Determining how species thermal limits correlate with climate is important for understanding biogeographic patterns and assessing vulnerability to climate change. Such analyses need to consider thermal gradients at multiple spatial scales. Here we relate thermal traits of rainforest ants to microclimate conditions from ground to canopy (microgeographic scale) along an elevation gradient (mesogeographic scale) and calculate warming tolerance to assess climate change vulnerability in the Australian Wet Tropics Bioregion. We test the thermal adaptation and thermal niche asymmetry hypotheses to explain interspecific patterns of thermal tolerance at these two spatial scales. We tested cold tolerance (CT ), heat tolerance (CT ), and calculated thermal tolerance range (CT ), using ramping assays for 74 colonies of 40 ant species collected from terrestrial and arboreal habitats at lowland and upland elevation sites and recorded microclimatic conditions for one year. Within sites, arboreal ants were exposed to hotter microclimates and on average had a 4.2°C (95% CI: 2.7-5.6°C) higher CT and 5.3°C (95% CI: 3.5-7°C) broader CT than ground-dwelling ants. This pattern was consistent across the elevation gradient, whether it be the hotter lowlands or the cooler uplands. Across elevation, upland ants could tolerate significantly colder temperatures than lowland ants, whereas the change in CT was less pronounced, and CT did not change over elevation. Differential exposure to microclimates, due to localized niche preferences, drives divergence in CT , while environmental temperatures along the elevation gradient drive divergence in CT . Our results suggest that both processes of thermal adaptation and thermal niche asymmetry are at play, depending on the spatial scale of observation, and we discuss potential mechanisms underlying these patterns. Despite the broad thermal tolerance range of arboreal rainforest ants, lowland arboreal ants had the lowest warming tolerance and may be most vulnerable to climate change.

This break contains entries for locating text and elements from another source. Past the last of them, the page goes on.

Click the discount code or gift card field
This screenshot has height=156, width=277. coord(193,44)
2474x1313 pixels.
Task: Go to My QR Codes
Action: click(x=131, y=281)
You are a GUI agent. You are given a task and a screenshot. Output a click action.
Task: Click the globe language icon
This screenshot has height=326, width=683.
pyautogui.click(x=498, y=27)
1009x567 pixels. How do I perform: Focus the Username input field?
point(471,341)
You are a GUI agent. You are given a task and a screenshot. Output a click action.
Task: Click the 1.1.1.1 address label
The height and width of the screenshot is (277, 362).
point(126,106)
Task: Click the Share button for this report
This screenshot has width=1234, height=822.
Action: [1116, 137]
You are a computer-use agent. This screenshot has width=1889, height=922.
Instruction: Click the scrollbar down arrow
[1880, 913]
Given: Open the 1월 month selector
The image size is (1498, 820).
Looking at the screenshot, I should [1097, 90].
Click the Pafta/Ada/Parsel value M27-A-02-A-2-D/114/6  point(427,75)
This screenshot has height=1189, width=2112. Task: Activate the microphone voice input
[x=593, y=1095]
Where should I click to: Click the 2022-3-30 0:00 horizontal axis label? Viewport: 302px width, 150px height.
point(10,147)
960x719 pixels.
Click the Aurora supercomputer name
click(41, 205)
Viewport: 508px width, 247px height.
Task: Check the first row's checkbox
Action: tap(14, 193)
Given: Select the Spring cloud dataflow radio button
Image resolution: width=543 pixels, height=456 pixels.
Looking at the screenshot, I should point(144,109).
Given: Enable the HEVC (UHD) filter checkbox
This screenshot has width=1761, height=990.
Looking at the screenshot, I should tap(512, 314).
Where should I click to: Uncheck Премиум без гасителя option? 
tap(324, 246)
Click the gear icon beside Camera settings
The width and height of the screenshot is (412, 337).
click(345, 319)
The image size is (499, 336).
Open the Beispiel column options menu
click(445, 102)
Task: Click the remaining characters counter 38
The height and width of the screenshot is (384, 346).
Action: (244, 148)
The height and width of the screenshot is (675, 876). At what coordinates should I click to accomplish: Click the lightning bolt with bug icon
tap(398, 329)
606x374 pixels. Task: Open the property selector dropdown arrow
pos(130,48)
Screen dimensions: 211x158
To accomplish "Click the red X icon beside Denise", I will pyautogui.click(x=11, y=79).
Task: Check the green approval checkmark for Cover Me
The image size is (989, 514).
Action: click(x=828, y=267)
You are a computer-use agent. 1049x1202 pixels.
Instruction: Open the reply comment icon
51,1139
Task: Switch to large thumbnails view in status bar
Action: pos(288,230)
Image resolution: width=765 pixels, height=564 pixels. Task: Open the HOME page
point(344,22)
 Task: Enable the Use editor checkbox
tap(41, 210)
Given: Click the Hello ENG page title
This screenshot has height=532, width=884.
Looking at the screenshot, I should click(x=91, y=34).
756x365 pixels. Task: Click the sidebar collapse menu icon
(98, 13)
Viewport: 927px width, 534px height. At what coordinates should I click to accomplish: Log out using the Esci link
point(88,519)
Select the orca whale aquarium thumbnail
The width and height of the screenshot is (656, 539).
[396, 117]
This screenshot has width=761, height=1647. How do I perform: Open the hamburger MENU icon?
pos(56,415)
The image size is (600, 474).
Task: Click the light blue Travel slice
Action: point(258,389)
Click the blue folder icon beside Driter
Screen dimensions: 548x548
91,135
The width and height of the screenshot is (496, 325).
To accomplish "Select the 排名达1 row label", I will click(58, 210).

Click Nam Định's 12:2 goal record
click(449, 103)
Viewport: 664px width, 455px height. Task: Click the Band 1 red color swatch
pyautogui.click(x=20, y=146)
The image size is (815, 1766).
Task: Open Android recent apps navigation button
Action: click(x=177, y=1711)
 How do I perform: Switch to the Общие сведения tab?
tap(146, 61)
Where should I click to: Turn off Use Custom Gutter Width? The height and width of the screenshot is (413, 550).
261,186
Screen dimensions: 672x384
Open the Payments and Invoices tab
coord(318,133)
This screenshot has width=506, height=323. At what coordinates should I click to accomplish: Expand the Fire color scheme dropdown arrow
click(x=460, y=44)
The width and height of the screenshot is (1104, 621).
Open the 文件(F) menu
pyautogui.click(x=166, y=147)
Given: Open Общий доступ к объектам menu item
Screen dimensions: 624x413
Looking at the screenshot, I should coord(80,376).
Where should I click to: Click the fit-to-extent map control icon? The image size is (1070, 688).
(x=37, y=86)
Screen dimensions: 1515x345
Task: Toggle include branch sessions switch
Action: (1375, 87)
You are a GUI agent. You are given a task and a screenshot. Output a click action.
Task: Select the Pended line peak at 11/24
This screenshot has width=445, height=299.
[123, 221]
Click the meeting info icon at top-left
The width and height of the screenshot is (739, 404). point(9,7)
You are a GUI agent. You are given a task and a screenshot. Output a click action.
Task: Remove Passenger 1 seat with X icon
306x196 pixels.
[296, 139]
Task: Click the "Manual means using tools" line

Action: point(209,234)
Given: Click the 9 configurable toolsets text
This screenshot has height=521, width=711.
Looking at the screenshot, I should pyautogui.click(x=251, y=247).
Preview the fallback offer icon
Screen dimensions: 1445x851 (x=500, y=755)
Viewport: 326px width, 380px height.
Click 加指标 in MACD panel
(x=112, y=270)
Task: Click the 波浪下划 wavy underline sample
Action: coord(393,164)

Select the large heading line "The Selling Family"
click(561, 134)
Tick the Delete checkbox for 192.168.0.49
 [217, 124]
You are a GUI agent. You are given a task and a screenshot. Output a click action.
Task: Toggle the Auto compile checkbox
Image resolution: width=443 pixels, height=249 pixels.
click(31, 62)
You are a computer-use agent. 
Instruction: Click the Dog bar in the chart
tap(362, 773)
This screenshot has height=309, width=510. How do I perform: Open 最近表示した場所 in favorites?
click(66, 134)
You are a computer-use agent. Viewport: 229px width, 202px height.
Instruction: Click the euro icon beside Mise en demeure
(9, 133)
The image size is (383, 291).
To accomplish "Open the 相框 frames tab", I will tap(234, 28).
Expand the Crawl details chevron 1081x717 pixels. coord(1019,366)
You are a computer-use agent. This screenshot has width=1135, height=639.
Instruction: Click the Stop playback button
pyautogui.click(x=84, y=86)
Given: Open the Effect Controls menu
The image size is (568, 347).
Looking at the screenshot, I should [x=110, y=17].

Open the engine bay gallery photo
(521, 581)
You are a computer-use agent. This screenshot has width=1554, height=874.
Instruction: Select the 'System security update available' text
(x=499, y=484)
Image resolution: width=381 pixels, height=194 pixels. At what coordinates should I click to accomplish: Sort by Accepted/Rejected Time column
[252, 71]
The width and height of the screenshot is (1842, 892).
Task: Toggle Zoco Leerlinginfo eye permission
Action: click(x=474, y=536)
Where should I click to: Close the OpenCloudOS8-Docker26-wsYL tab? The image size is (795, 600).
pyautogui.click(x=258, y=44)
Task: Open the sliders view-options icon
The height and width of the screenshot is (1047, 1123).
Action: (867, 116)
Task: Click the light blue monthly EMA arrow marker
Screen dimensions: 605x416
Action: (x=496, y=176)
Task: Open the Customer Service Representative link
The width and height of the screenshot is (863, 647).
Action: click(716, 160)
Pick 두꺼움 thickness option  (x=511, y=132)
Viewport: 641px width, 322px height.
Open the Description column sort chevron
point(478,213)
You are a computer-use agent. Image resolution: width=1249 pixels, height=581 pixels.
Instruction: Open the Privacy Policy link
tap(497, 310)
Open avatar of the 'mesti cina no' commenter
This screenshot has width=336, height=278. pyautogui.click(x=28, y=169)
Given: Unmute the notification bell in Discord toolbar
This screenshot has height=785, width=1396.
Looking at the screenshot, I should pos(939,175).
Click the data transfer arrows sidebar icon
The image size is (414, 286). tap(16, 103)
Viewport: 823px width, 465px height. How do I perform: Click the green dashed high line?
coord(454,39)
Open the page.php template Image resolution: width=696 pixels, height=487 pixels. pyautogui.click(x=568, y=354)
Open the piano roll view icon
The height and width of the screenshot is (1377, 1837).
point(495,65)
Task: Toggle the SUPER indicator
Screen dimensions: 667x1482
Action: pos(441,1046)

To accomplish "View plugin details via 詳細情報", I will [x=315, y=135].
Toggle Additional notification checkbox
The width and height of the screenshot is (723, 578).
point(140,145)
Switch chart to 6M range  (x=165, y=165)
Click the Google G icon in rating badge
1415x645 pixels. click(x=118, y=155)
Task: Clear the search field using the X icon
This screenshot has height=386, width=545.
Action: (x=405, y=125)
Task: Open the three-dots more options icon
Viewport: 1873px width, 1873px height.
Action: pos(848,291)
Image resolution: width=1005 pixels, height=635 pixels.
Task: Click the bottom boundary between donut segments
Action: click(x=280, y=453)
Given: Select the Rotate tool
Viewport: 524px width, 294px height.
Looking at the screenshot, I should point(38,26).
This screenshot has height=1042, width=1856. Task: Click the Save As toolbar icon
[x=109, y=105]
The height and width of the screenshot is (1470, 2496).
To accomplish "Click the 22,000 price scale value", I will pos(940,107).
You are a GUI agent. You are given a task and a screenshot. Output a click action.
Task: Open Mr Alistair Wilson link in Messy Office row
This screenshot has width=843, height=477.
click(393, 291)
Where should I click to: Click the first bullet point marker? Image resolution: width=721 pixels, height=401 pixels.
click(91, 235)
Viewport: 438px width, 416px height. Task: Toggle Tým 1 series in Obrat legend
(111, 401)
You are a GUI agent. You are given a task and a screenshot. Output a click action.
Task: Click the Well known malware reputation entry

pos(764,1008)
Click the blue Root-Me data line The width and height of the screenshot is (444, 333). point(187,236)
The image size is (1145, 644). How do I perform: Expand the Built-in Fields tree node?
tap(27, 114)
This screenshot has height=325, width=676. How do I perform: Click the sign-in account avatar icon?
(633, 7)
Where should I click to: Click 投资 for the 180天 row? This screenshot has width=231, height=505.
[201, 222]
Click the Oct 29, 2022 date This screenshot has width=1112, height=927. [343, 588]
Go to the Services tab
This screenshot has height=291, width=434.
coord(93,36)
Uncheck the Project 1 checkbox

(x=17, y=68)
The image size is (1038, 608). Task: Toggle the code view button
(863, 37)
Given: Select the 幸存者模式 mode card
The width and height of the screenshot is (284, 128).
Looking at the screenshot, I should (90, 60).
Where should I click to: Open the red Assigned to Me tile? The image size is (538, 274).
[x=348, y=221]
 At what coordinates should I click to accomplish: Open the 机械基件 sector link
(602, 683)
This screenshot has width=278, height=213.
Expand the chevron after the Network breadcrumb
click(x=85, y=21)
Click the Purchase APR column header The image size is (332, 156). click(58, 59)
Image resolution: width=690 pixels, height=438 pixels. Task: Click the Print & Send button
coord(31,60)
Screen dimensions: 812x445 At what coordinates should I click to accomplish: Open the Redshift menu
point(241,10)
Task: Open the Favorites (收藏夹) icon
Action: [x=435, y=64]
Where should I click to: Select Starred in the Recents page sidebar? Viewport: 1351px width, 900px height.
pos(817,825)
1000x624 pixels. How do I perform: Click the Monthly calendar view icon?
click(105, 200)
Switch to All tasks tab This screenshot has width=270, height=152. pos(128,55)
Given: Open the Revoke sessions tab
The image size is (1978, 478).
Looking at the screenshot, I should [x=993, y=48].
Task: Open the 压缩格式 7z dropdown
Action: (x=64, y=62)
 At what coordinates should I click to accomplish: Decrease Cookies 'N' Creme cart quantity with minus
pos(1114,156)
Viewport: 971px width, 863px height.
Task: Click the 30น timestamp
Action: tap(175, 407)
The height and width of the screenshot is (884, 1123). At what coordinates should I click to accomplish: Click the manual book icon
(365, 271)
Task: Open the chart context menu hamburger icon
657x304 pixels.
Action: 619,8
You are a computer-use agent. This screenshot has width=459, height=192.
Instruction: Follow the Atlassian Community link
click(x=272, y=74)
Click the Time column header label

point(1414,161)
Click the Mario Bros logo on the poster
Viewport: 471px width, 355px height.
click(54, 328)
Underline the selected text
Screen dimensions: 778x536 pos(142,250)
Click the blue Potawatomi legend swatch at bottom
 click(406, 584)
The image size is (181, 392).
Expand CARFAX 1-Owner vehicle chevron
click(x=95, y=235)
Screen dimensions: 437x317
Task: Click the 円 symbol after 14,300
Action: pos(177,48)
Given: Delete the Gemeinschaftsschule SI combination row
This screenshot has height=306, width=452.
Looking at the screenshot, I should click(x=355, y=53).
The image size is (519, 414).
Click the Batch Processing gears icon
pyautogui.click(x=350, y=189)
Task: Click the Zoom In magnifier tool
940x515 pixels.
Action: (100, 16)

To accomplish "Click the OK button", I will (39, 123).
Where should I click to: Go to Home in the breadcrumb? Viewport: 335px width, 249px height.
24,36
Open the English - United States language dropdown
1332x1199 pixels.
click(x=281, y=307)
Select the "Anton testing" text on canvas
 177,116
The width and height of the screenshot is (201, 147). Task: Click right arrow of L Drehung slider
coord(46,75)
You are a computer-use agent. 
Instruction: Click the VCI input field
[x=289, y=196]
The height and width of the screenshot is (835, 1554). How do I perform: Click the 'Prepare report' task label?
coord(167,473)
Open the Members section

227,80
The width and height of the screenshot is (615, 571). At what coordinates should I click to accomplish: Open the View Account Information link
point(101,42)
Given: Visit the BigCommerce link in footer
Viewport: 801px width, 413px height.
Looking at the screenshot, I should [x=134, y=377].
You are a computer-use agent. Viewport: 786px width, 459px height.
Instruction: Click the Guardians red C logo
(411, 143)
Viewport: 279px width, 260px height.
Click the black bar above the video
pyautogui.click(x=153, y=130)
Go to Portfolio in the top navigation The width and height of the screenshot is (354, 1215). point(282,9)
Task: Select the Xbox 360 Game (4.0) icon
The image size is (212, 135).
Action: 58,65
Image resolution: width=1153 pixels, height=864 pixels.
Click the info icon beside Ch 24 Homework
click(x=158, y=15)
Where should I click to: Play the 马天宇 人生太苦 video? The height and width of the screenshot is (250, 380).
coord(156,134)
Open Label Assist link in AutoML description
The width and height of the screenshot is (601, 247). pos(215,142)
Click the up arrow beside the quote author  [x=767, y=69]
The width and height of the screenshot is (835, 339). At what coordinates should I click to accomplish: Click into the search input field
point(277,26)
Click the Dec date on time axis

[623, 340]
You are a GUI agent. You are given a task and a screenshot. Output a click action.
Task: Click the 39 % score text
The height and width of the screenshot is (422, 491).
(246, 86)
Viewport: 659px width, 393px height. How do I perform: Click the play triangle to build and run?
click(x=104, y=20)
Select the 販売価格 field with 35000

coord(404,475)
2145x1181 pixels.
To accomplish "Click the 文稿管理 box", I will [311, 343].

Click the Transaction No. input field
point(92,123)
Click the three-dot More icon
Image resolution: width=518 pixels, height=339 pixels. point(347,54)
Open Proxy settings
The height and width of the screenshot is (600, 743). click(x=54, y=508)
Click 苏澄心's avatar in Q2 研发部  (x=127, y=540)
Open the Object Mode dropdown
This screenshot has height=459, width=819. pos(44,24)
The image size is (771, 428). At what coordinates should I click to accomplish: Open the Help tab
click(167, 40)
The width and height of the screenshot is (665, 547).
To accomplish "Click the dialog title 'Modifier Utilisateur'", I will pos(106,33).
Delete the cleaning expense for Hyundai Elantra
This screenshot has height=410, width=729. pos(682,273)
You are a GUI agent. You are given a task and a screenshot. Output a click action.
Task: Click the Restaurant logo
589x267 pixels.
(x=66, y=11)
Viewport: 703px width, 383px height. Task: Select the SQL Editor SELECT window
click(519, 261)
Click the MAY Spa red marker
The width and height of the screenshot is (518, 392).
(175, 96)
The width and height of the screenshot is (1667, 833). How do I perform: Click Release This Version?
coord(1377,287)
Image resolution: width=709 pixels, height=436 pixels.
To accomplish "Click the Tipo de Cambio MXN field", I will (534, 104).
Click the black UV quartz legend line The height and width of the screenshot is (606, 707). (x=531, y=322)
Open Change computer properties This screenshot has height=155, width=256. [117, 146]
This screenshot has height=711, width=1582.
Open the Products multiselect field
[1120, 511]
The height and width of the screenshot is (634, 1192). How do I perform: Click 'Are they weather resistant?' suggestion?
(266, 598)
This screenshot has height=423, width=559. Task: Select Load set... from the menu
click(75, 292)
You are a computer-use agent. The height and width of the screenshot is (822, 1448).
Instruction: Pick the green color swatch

确定物种的热极限与气候的相关性对于理解生物地理格局和评估对气候变化的脆弱性非常重要。此类分析需要考虑多个空间尺度的热梯度。在这里,我们将热带雨林蚂蚁的热特性与沿海拔梯度(中地理尺度)的从地面到树冠的微气候条件(微观地理尺度)相关联,并计算升温耐受性以评估澳大利亚潮湿热带生物区系地区的气候变化脆弱性。我们测试了热适应和热生态位不对称假设,以解释这两个空间尺度上种间热耐受性的模式。我们使用斜坡试验测试了 40 种蚂蚁的 74 个殖民地的耐寒性(CT )、耐热性(CT )和计算的热耐受性范围(CT ),这些蚂蚁来自低地和高地海拔的陆地和树栖生境。在每个站点内,树栖蚂蚁暴露在更热的微气候中,平均 CT 比地面蚂蚁高 4.2°C(95%置信区间:2.7-5.6°C),CT 宽 5.3°C(95%置信区间:3.5-7°C)。这种模式在整个海拔梯度上都是一致的,无论是在更热的低地还是更冷的高地。在整个海拔范围内,高地蚂蚁可以比低地蚂蚁耐受更低的温度,而 CT 的变化不那么明显,并且 CT 不会随海拔而变化。由于局部生态位偏好导致的微气候差异导致 CT 的差异,而沿海拔梯度的环境温度则导致 CT 的差异。我们的结果表明,取决于观察的空间尺度,热适应和热生态位不对称这两个过程都在发挥作用,我们讨论了这些模式的潜在机制。尽管树栖热带雨林蚂蚁的热耐受性范围很广,但低地树栖蚂蚁的升温耐受性最低,可能最容易受到气候变化的影响。